WORK INSTRUCTIONS: Find each line in the rows below that contains the word "This" and copy those lines out.

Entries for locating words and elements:
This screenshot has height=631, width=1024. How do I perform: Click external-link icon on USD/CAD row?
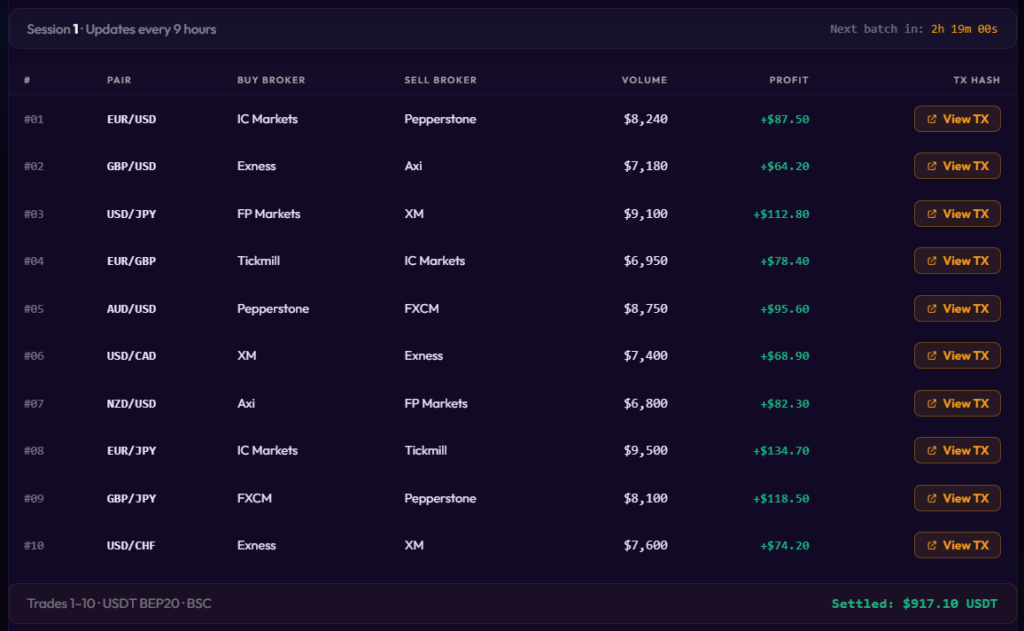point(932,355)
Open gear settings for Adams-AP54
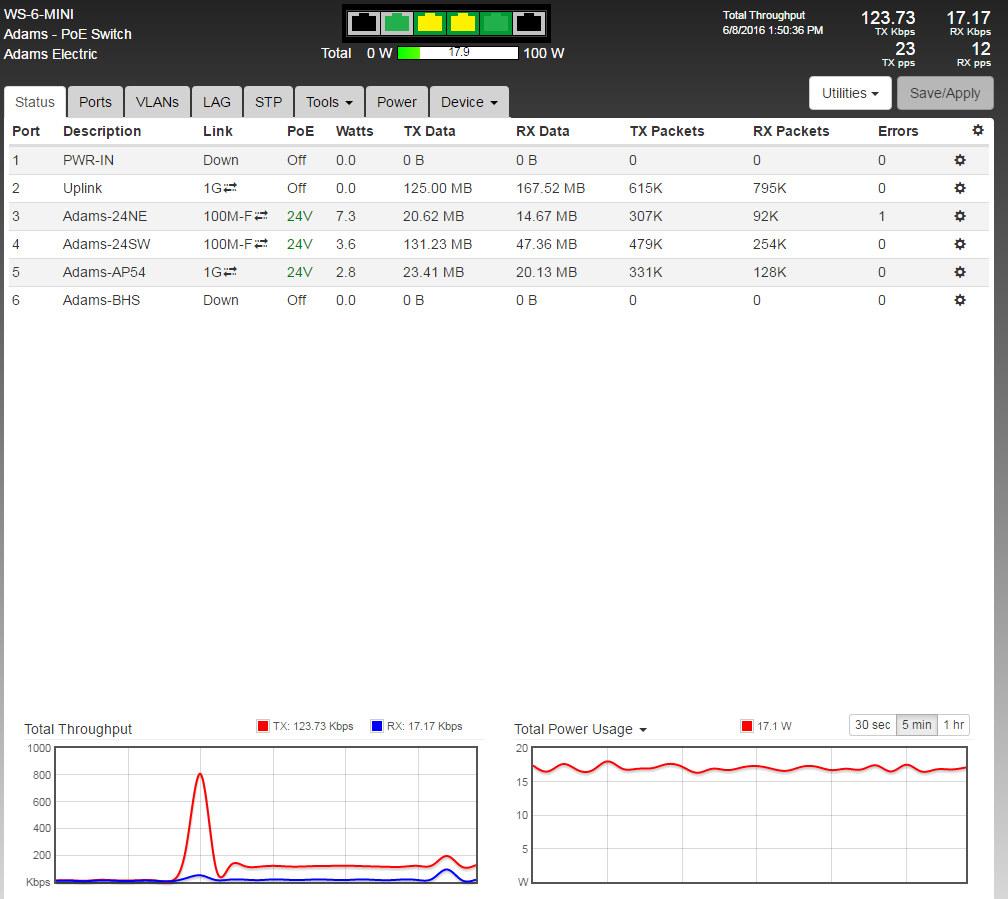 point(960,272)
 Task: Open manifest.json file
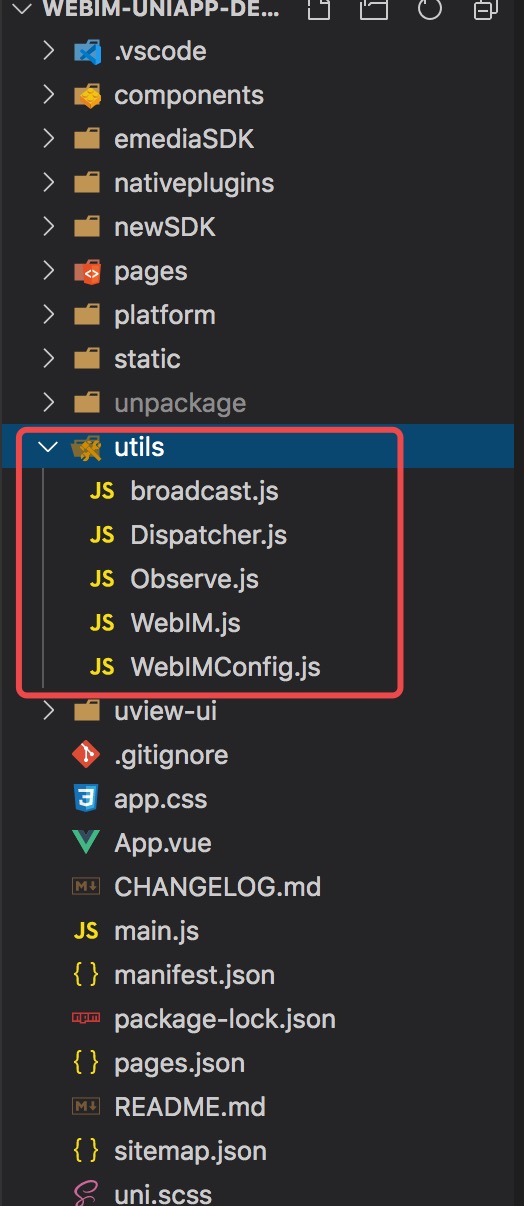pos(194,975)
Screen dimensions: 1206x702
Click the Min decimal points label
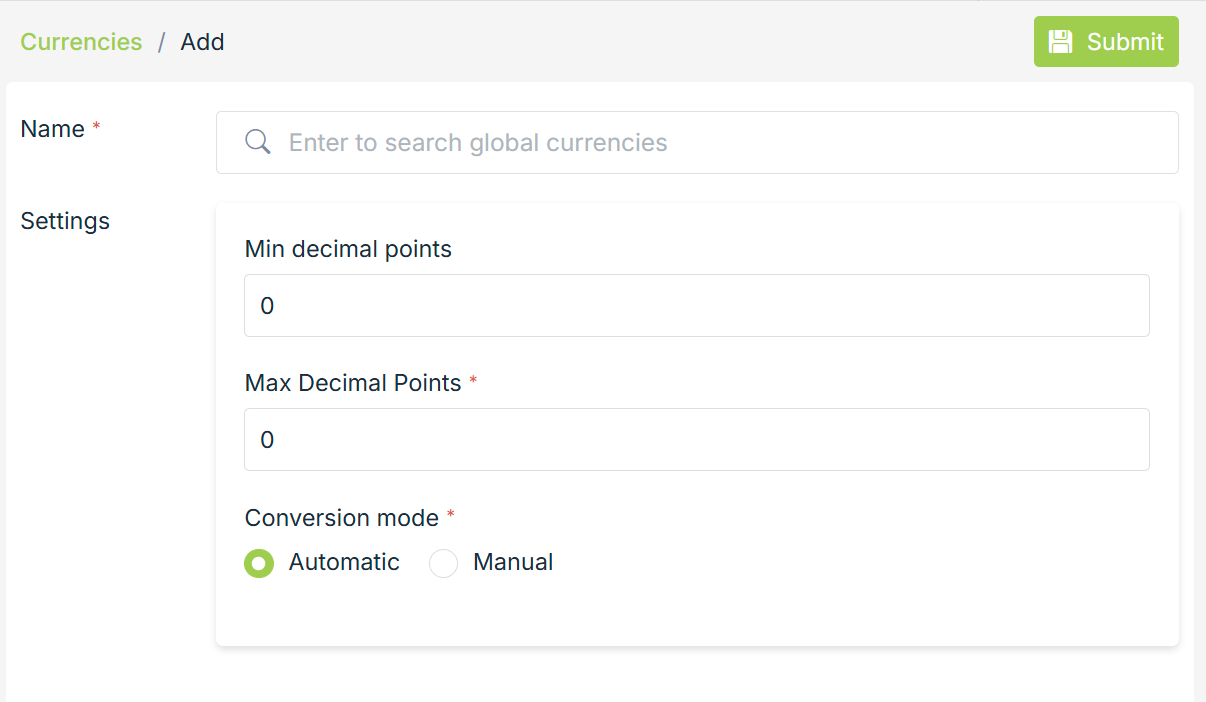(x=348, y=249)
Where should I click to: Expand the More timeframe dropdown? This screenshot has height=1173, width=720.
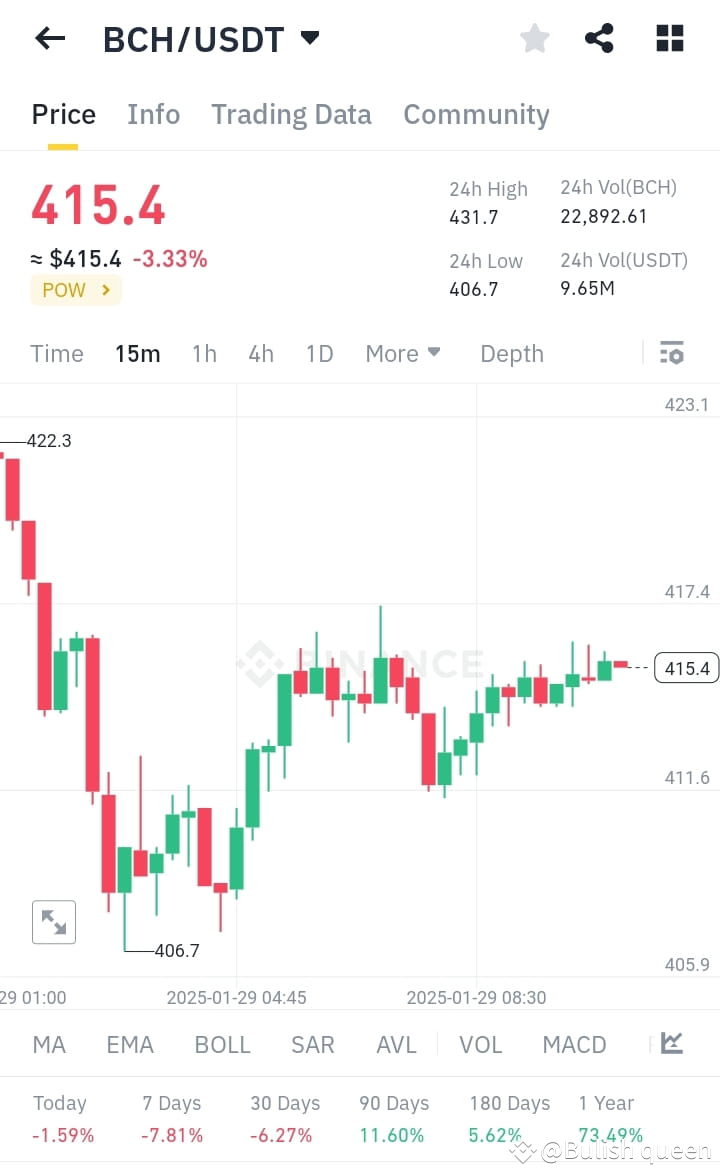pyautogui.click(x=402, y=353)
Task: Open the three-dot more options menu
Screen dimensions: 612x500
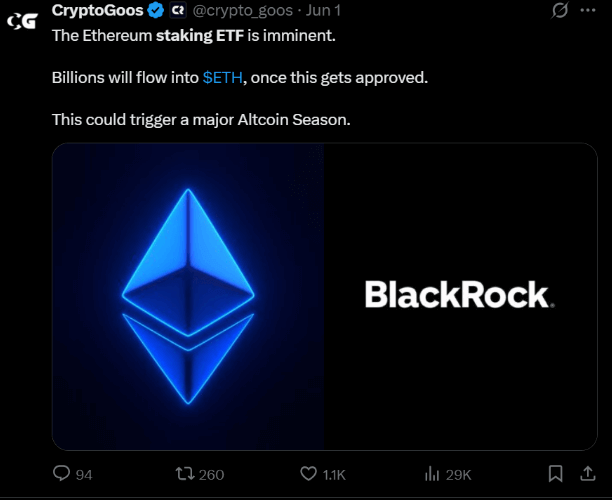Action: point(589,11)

...

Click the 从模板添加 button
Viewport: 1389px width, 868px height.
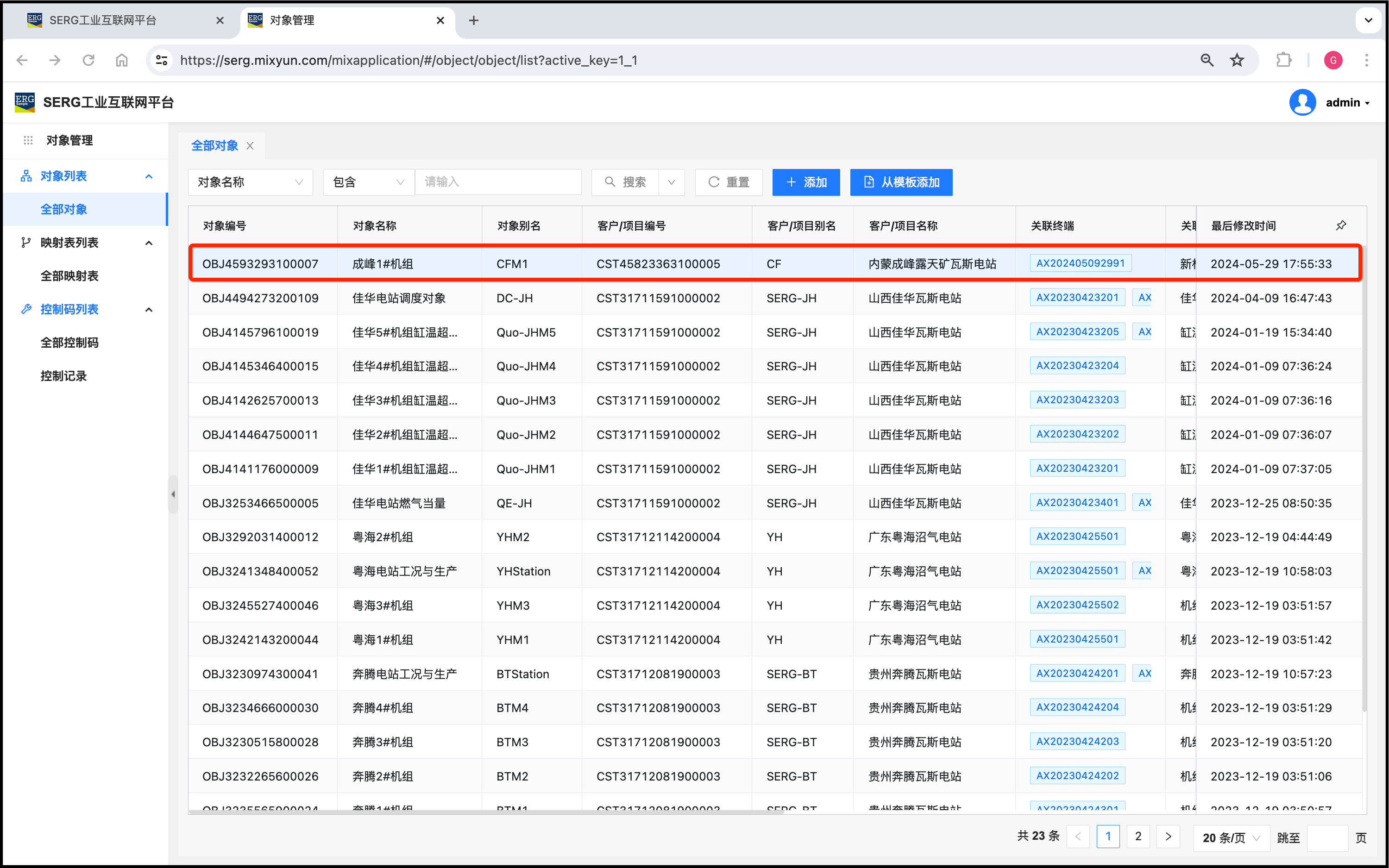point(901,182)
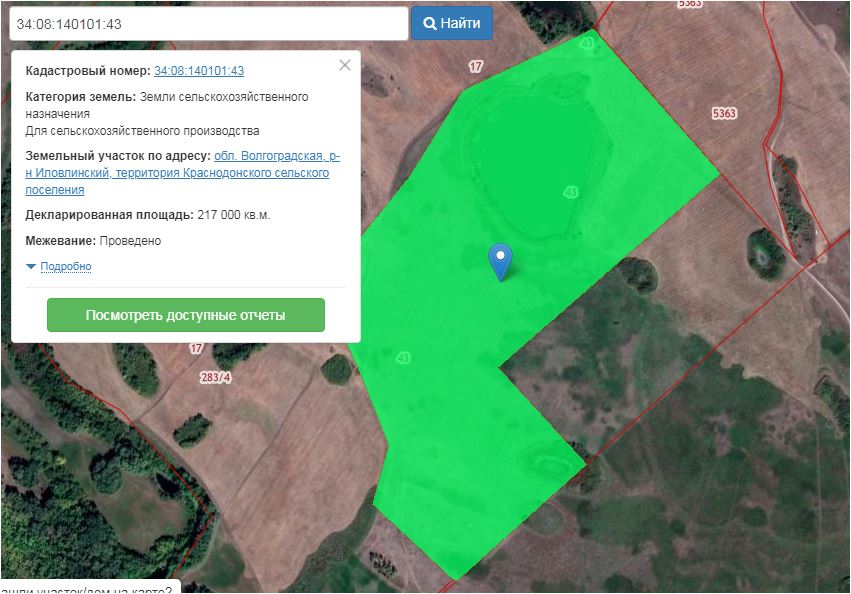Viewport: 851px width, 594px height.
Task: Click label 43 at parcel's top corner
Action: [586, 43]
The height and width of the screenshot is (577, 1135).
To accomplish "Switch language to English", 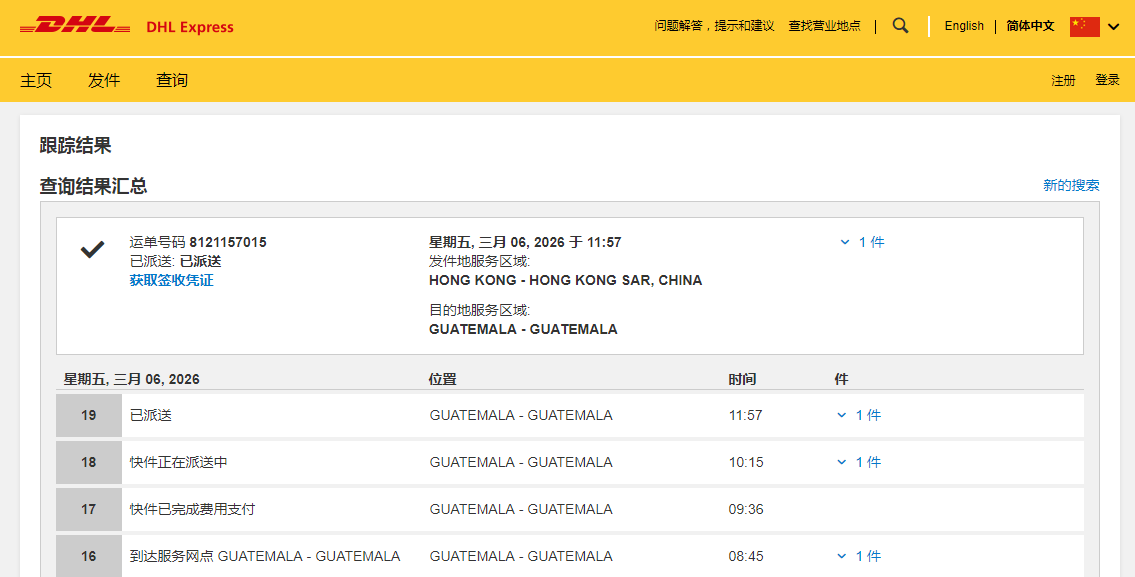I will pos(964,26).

COMPLETE ANSWER:
This screenshot has height=631, width=1024. How do I perform: Click external-link icon on USD/CAD row?
Where should I click to: Expand the More timeframe dropdown? This screenshot has height=1173, width=720.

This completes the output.